In this article we consider combinatorial markets with valuations only for singletons and pairs of buy/sell-orders for swapping two items in equal quantity. We provide an algorithm that permits polynomial time market-clearing and -pricing. The results are presented in the context of our main application: the futures opening auction problem. Futures contracts are an important tool to mitigate market risk and counterparty credit risk. In futures markets these contracts can be traded with varying expiration dates and underlyings. A common hedging strategy is to roll positions forward into the next expiration date, however this strategy comes with significant operational risk. To address this risk, exchanges started to offer so-called futures contract combinations, which allow the traders for swapping two futures contracts with different expiration dates or for swapping two futures contracts with different underlyings. In theory, the price is in both cases the difference of the two involved futures contracts. However, in particular in the opening auctions price inefficiencies often occur due to suboptimal clearing, leading to potential arbitrage opportunities. We present a minimum cost flow formulation of the futures opening auction problem that guarantees consistent prices. The core ideas are to model orders as arcs in a network, to enforce the equilibrium conditions with the help of two hierarchical objectives, and to combine these objectives into a single weighted objective while preserving the price information of dual optimal solutions.
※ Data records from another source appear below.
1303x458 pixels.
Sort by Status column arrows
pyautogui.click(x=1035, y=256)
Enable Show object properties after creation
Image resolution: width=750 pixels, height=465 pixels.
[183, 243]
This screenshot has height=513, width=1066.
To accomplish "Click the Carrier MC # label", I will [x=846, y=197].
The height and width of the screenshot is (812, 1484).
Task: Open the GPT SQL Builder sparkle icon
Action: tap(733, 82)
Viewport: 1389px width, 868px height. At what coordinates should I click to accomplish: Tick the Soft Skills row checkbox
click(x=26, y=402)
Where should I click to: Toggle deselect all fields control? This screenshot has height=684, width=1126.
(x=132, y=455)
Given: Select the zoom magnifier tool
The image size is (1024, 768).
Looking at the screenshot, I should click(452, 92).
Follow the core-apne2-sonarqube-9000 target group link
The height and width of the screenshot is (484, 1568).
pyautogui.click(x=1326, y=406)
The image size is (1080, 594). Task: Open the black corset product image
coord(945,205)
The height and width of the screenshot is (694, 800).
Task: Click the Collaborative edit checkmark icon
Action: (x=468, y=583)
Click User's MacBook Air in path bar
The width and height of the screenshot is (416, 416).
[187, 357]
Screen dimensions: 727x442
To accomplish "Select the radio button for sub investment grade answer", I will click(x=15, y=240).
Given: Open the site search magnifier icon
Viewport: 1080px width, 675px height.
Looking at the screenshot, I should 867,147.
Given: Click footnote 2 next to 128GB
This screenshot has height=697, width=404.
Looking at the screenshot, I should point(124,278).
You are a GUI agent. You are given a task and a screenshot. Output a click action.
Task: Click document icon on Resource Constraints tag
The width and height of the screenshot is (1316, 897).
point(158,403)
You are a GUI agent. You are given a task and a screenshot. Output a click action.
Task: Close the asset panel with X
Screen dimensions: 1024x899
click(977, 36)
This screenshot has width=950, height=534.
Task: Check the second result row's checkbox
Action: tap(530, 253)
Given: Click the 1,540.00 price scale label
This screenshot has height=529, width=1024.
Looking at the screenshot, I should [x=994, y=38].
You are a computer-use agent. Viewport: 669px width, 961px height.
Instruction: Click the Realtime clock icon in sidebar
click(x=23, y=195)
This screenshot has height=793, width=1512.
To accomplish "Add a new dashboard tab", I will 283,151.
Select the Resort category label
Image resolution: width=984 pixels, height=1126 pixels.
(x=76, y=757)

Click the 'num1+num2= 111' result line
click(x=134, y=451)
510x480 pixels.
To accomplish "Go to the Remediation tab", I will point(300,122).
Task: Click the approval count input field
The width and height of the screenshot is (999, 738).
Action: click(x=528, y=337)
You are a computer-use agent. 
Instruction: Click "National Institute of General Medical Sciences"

The resulting optimization problem can be solved in polynomial time and computational tests establish an empirical performance suitable for production environments.

Suggested Citation

  • Johannes C. Müller & Sebastian Pokutta & Alexander Martin & Susanne Pape & Andrea Peter & Thomas Winter, 2017. "Pricing and clearing combinatorial markets with singleton and swap orders," Mathematical Methods of Operations Research, Springer;Gesellschaft für Operations Research (GOR);Nederlands Genootschap voor Besliskunde (NGB), vol. 85(2), pages 155-177, April.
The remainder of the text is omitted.